=== Article ===
BHCover0 (151k image)

Recently Charles Burns’ deeply disturbing but also utterly touching and darkly poetic graphic novel Black Hole hit the shelves of the finer bookstores near you. Never, in any novel, poem or song, have I seen teenage angst captured so well as in Black Hole. The book, in my humble opinion, deserves a place among the great classics of American Literature.

Burns has been steadily building on his reputation as a serious comic author for almost 25 years now. He started with short stories, drawn in a clear, smooth style but with very dark undertones, like Big Baby and El Borbah. His story Dog Boy was made into a TV-series for MTV in 1993. A year later he started Black Hole in irregular installments, which took him more than ten years to finish. I spoke to Burns a while ago, when he was still working on the last pages of his masterpiece.

I have to ask you about all the fear and loneliness and guilt in your stories. Where does that come from?

Just from myself. It’s just an expression of…thinking about myself, thinking about the ideas that I’m trying to express.

Are these your own fears?

Not all the time. If you’re talking about Black Hole, in that story I am examining the adolescent fears, the transition of going from childhood to adulthood. But I think they are pretty universal though.

BHscene (108k image)
Fear and loneliness

I thought Black Hole was maybe also a comment on the way sexuality is regarded in especially the US.

It’s hard to separate those things. I was born and raised in the US, so it’s certainly an expression of all those things. It’s not specifically a comment about American sexuality. The intention was to write a more personal story that involved situations I grew up in. I think in every character in the story, in one way or another, there’s some part of me. There are some things that are specifically autobiographical. Wether those are actual events or wether it’s just a kind of an emotional feeling or expression of myself at that time…

Was it hard for you to be an adolescent?

=== Available records ===
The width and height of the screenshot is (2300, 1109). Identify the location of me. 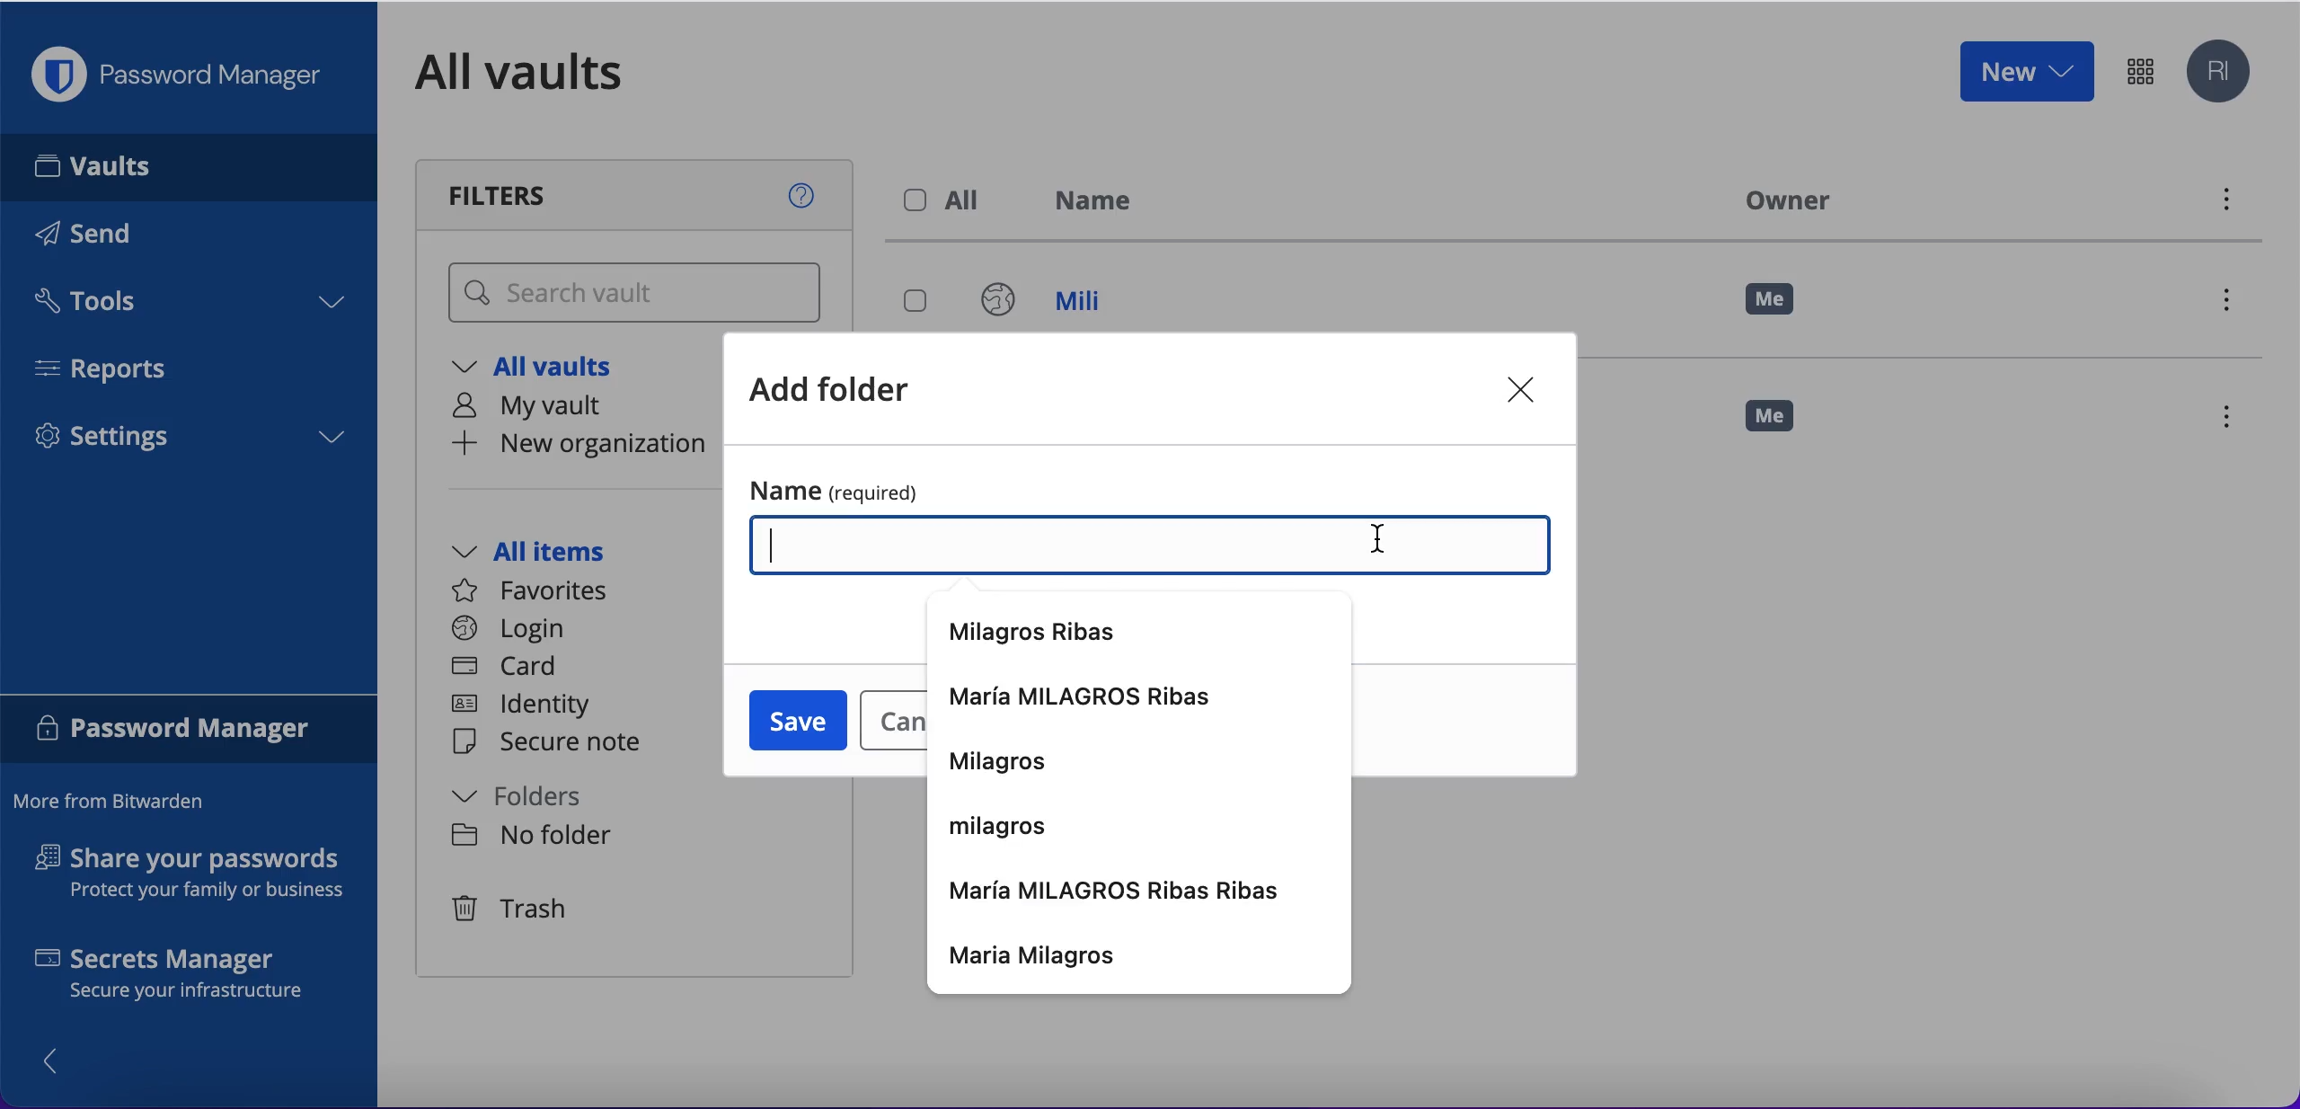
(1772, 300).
* * *
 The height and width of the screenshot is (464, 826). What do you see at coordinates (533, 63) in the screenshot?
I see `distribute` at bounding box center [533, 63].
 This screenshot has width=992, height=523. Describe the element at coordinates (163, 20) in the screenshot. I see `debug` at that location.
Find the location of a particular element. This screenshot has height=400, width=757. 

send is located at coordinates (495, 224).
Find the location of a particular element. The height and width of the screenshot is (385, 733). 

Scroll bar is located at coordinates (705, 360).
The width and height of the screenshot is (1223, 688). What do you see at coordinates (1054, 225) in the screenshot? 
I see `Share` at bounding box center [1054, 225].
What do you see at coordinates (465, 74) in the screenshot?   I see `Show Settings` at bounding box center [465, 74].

=== Set task 1 ===
In the interview about Black Hole, in what year was Dog Boy made into a TV series for MTV?
=== Set task 2 ===
Quote the listing from the line containing "The width and height of the screenshot is (2300, 1109)." down to the line containing "(1772, 300).", including both, and leave out the picture.
The listing has no connection to the interview about Black Hole.

=== Expected output 1 ===
1993

=== Expected output 2 ===
The width and height of the screenshot is (2300, 1109). Identify the location of me. 
(1772, 300).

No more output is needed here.